Finally, Trump has withdrawn the United States, yet again, from the Paris Climate Accord and other international environmental agreements that he argues encumber America’s ability to unleash its full energy dominance. Specifically, Putting America First In International Environmental Agreements authorizes the U.S. “withdrawal from any agreement, pact, accord, or similar commitment made under the United Nations Framework Convention on Climate Change” and immediately revokes all financial commitments under these frameworks.
Some near-term and medium-term implications for LMICs include:
- The reframing of “energy transition” to “energy security” loosens restrictions on energy production in the Global South: How will America’s international energy engagements be shaped by this pivot from “energy transition” to “energy security”?1 U.S. diplomats and representatives at global fora will probably deemphasize the emissions mitigation that underlies the “energy transition,” push for loosening restrictions on financing, and reframe intellectual debates surrounding energy sources and technologies hitherto thought to be “controversial”—from hydrocarbons to nuclear energy to carbon capture and storage.
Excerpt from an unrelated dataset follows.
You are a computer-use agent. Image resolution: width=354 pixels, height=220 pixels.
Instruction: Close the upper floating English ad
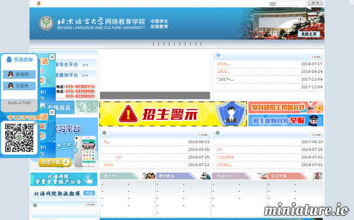52,57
Leaders of various LMICs could, therefore, choose to have their own context-specific definitions of “energy security” that allow them to address energy poverty, loosen the externally imposed strictures on the use of their domestic energy resources, especially hydrocarbons, or even to signal their alignment with Trump. Finally, U.S. influence may cause the multilateral development banks, particularly the World Bank Group, to soften their hard opposition to policy reforms and technical assistance associated with the hydrocarbons industry in LMICs.
- An impending crisis of legitimacy for the UN climate process: U.S. absence in international climate fora will be felt and will underscore the UN climate process’s deepening crisis of legitimacy. In fact, some experts like Vijaya Ramachandran and Ted Norhaus at the Breakthrough Institute, are proposing that poor countries follow Trump’s lead to also pull out of “a process that has clearly not served them and, indeed, has often justified their continuing impoverishment” (although there have been rebuttals). When the major commercial banks and asset managers that signed up to the Glasgow Financial Alliance for Net Zero have now publicly dropped their commitments to the net-zero transition by 2050, the gridlocked UN climate process could face further criticism in the wake of the second U.S. exit.
- The deprioritization of multilateral initiatives on energy policy: Trump has also charged all departments and agencies that coordinate international energy agreements to “prioritize economic efficiency, the promotion of American prosperity, consumer choice, and fiscal restraint in all foreign engagements that concern energy policy.” This directive has many dimensions that are too numerous to cover. For instance, what happens to U.S. funding for multilateral climate finance initiatives such as the Just Energy Transition Partnership (JETP) for South Africa, Indonesia, and Vietnam? Will the Mineral Security Partnerships—a collaboration of fourteen countries and the EU to catalyze public and private investment in responsible critical minerals supply chains globally—survive? All are areas to monitor closely in the coming months.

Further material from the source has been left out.